It turns out the road we were following (which I think is BLM land/public property) skirted property owned by Allow me to digress: The Cadiz company has pretty much turned the road into a crop access road in some areas, and made it difficult to follow. Being the intrepid desert explorers that we are, we were able to follow the outer edges of the fields and reconnect with the road. The Cadiz company is famous (infamous would be more accurate) for purchasing water rights in the middle of the desert with a goal of tapping into ground water and pumping it to suburban users in Orange County. This pissed off a lot of people who are rightfully concerned that lowering groundwater in the desert would result in drying up the very few springs that still exist today (most have already gone dry) which would be devastating to wildlife that rely on these springs. Thankfully, Cadiz's water grab has been blocked (at least so far), but as you can tell from photo #3, they are tapping into the groundwater and flooding the desert to grow alfalfa. Digression over. 
Continuing on...
We finally made it to the Calumet Mine, or what's left of it. This is bleak, unforgiving desert.
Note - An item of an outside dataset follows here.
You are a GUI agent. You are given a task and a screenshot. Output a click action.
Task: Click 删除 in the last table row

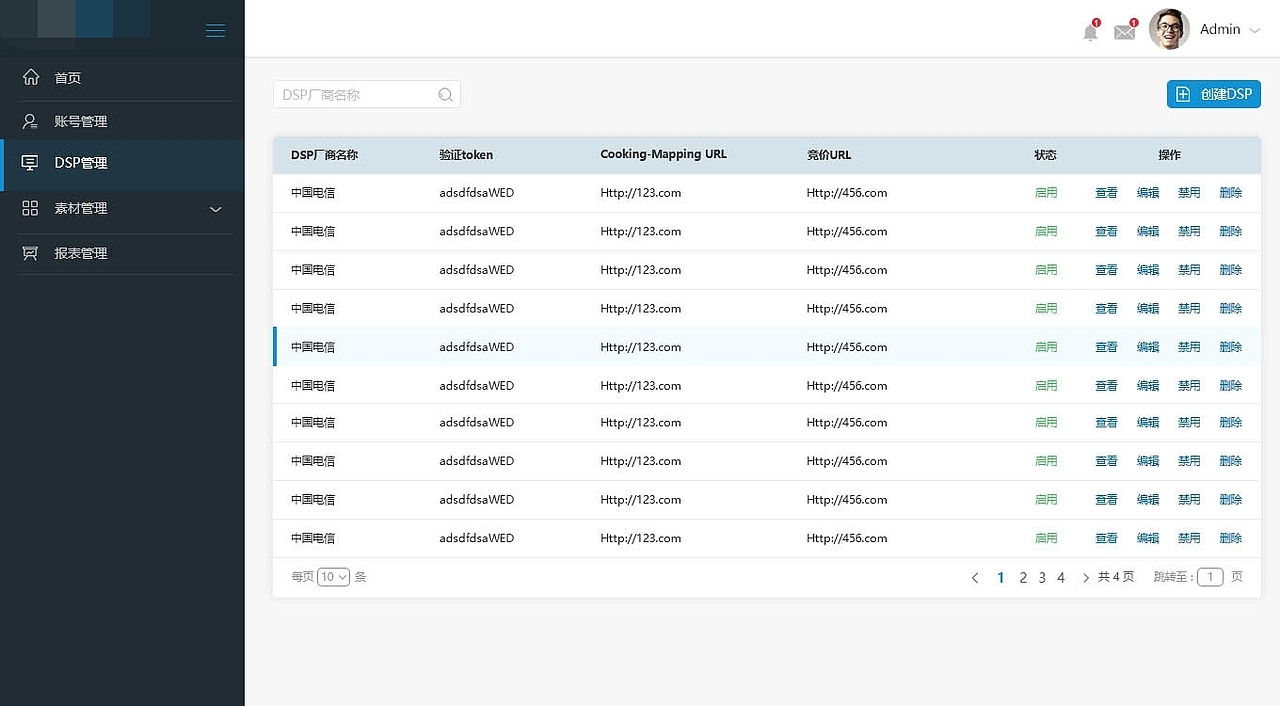tap(1231, 538)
Be forwarned: If you are going to attempt this trip, be prepared for a lot of soft sand. The Jeep did great, but I was careful to keep my speed up and was constantly in fear of getting bogged down and stuck. With no cell service or auto towing, we would have been out of luck.
This is what remains of a wooden structure (one of two or three in the area). There's an interesting... something?... built out of local stone. Whoever built it hand picked some beautiful pieces of quartz to use in its construction. I wonder what it was?? The cool thing about visiting this old mine is that very few others have been here. There are no human footprints in the area. On a scale of 1-10 on the Desert Solitude scale, it's a 10!
A closer look at the mysterious stone structure. The photo doesn't do justice to the beautiful hand-picked stones used in it's construction.
If you were to walk strait ahead past this structure without paying too much attention, you would never be heard from again.
I present to you the Calumet mine shaft! It's larger than it looks, and is not very visible from up above (see previous photos). It's not until you are about ready to fall in that you see it. Rule #27: When exploring old mine sites, don't walk around while looking down at your cell phone!
The mine looks quite deep. How deep you ask? Hold that question for just a moment. Something else very cool about this mine shaft is the large raptor nest on the far wall. I'm guessing a hawk or owl, or perhaps even a golden eagle given its large size.
So getting back to your question: How deep is the Calumet Mine? I came up with this crazy idea to tie string around my GoPro camera (which is protected by a plastic case) and see if I could lower it down into the mine (without slipping and falling to my death 😲). It might give me a rough estimate of the depth, and also if there is anything interesting at the bottom of the mine (you always hear about creepy things at the bottom of desert mine shafts, right?) Just a warning: If you get vertigo from twirling around, you may want to skip this video. The camera kept spinning around on the string as I lowered it, which is something the production crew didn't anticipate!
The camera ended up getting snagged on a sandy shelf about 25' down, so I still don't know how deep the mine shaft is, or if there are any old bones at the bottom, but it was worth a try. I guess it's safe to say: Calumet Mine is very deep, and we're certainly not going to win any awards with this video!
After the craziness of lowering a camera into a mine shaft, Roger and I decided to take a look around to see what we could find.
What remains of another wooden structure.
I'm guessing melted glass from an old campfire.
Lot's of interesting artifacts remain at the Calumet Mine.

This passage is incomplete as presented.